Kudos to Kristin Golat-Defendis, MS 51, Brooklyn
Kristin Golat-Defendis was elected chapter leader at MS 51 in Park Slope, Brooklyn, in May 2022, nearly two years into the reign of an abusive principal. The chapter had passed a vote of no confidence in the principal that March, but still nothing changed.
“Someone has to be strong for everyone,” Golat-Defendis said of her decision to step up even though she was in the final trimester of pregnancy. “I felt called. I knew I was meant for that role.”
Faced with a principal seeking to divide and conquer, Golat-Defendis and a core group of trusted members fanned out to have one-on-one conversations with colleagues. Then she called chapter meetings where members shared their stories of mistreatment.
To fearful members, she would say, “We have an opportunity to make a change for the better. You can be a part of that and join forces with us or you can stand down and watch and always wonder when you are going to be next.”
“There was a big domino effect over time,” she said.
That June, when she was on maternity leave but in regular touch with her colleagues, 41 members of the chapter filed the largest union animus grievance in the UFT’s history.
The contract violations continued in the fall: The principal wrote spurious disciplinary letters against members who spoke out; he didn’t show up at monthly safety meetings even as safety incidents rose at an alarming rate; he didn’t show up or was combative at consultation meetings; and he violated members’ contractual rights on programs and professional activities.

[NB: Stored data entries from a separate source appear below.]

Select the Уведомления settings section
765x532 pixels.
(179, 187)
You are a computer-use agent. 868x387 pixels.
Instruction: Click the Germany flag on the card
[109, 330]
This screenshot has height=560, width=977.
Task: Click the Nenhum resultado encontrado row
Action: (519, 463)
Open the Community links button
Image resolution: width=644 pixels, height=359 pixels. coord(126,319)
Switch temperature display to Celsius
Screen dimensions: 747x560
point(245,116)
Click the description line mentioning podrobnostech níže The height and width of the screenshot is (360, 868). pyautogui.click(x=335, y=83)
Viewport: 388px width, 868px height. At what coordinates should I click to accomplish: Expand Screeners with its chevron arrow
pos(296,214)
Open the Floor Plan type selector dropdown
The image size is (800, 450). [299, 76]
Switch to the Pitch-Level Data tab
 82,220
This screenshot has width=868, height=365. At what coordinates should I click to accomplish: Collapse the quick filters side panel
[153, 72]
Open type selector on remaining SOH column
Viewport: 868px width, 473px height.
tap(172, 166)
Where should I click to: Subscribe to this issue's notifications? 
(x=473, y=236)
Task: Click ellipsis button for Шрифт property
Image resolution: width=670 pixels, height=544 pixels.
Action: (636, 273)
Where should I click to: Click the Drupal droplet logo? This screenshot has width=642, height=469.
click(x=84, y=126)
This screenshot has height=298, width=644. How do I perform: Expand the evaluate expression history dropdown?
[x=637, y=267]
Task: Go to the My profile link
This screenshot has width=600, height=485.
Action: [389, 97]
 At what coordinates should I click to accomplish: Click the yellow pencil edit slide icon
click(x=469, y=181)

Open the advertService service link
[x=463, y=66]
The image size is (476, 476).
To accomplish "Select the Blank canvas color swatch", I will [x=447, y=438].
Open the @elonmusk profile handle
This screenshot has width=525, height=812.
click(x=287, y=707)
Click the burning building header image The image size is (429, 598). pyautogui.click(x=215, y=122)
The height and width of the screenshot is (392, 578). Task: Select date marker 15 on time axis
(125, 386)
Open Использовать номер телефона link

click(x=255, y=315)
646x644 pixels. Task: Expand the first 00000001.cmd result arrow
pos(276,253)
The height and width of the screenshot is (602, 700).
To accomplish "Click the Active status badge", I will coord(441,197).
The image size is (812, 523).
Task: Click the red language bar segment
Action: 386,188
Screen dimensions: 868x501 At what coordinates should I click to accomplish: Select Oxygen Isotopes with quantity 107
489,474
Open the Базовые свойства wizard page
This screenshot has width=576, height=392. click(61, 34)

Michelle Arniella, a special education teacher and UFT delegate, said Golat-Defendis “made sure everyone documented everything. She ran a very tight ship.”
The chapter’s members wore buttons and union T-shirts to affirm their unity.
On Jan. 30, 2023, the chapter could declare victory: The principal was transferred out of the school.
Golat-Defendis said the experience taught her that the union is its members. “When you have an organized group of people fighting for the same rights,” she said, “it makes you realize how much power you have.”